The top 10 combinations in drug-disease prediction were examined from the viewpoint of a single medication, using doxorubicin as an example (Table 3). Doxorubicin is an anti-tumor medication that mostly inhibits DNA synthesis, but it can also limit RNA synthesis as well. It has a broad anti-tumor range and is mostly used in clinical practice to treat individuals with acute leukemia, including acute lymphocytic leukemia and acute myeloid leukemia. Combinations 1, 2, 3, 6, 8 [14,15,16,17,18] have been clinically treated and validated by literature, including doxorubicin, which has a certain ameliorative impact on non-small cell lung cancer, acute myeloid leukemia, trigeminal neuralgia, glioma, and osteosarcoma. Meanwhile, the remaining three combinations have not received much attention but have been predicted by the KGCN-DDA model. To some extent, this might give researchers fresh ideas for drug repositioning. As a result, it is feasible to predict drug-disease association by KGCN-DDA.

Table 3. Drug-disease association prediction for doxorubicin

4 Conclusions

In this study, we proposed a method called KGCN-DDA for drug-disease association prediction. Due to the huge amount of information contained in biomedical public databases and scientific literature, we constructed a drug repositioning knowledge graph and compute drug-drug and disease-disease similarities by knowledge graph multi-feature fusion. Two GCN layers were utilized to capture structural embeddings from association feature matrix. The proposed method achieved superior performance compared to four state-of-the-art methods, and we demonstrated its potential for identifying novel drug-disease associations in clinical practice.

However, there are still some limitations in our work that require an in-depth investigation. First, more association features should be further considered in our work. We can collect more prior biological knowledge from literature or datasets, such as drug-protein, drug-gene, disease-gene and drug-pathway from DisGeNET, Gene Ontology (GO) and so on, to improve similarity accuracy. Second, the two-layer GCN is a basic model for learning on graph-structured data, while some other graph neural network models are worth investigating in the future.

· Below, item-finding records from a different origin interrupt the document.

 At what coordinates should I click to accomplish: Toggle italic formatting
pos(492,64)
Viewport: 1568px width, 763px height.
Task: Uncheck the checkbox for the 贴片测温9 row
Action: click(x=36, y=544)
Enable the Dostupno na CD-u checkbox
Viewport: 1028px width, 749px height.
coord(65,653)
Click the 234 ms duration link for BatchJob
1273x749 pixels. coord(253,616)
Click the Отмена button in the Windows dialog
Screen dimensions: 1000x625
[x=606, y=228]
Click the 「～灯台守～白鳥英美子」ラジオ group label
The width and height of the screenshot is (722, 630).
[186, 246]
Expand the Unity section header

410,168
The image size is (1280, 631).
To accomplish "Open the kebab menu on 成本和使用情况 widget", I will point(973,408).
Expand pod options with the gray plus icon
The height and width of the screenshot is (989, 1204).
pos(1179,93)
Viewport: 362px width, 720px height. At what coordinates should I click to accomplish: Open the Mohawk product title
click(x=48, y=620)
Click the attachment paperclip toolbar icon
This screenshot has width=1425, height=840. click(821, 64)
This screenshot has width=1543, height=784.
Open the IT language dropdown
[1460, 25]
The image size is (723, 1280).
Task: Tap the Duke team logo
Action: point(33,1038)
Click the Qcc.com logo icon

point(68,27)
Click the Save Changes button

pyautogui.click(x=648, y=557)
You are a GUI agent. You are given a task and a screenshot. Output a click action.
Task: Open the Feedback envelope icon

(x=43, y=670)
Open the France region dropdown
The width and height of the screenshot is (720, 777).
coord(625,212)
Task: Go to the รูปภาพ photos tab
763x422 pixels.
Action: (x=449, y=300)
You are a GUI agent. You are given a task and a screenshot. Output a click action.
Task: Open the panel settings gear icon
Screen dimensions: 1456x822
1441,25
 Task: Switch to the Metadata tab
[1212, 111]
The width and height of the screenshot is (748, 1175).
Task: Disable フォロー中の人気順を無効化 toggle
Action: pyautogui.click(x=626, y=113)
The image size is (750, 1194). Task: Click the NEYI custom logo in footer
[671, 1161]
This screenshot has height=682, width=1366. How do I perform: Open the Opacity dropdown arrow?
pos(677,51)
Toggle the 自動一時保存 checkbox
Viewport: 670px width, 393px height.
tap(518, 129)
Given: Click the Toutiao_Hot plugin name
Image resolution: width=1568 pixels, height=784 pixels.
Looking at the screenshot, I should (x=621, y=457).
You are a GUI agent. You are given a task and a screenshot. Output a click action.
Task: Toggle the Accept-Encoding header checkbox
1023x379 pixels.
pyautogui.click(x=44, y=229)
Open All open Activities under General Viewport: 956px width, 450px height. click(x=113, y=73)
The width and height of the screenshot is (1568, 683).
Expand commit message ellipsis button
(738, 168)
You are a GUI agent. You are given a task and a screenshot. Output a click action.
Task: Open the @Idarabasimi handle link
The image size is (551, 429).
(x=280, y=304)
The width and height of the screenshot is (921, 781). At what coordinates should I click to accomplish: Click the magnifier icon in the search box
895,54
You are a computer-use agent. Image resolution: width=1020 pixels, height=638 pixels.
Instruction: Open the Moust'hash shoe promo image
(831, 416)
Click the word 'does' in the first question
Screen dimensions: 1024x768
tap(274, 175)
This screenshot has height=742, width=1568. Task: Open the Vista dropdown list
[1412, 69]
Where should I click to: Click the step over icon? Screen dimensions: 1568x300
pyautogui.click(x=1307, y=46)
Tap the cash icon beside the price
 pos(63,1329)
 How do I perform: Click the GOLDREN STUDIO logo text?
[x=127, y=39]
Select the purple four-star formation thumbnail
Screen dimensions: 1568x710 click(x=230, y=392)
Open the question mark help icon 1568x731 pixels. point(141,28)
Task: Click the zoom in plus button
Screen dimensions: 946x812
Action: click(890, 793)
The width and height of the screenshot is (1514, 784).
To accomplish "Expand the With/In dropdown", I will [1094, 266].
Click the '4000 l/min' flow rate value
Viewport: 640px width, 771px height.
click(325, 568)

Above all, KGCN-DDA is able to learn scattered multidimensional information from heterogeneous networks and identify latent drug-disease associations. It gives researchers, pharmacologists, and pharmaceutical companies a tremendous opportunity to study and validate predictive associations that are more likely to exist. We expect KGCN-DDA to be an efficient approach that can improve drug repositioning in the future and shorten its cost and time.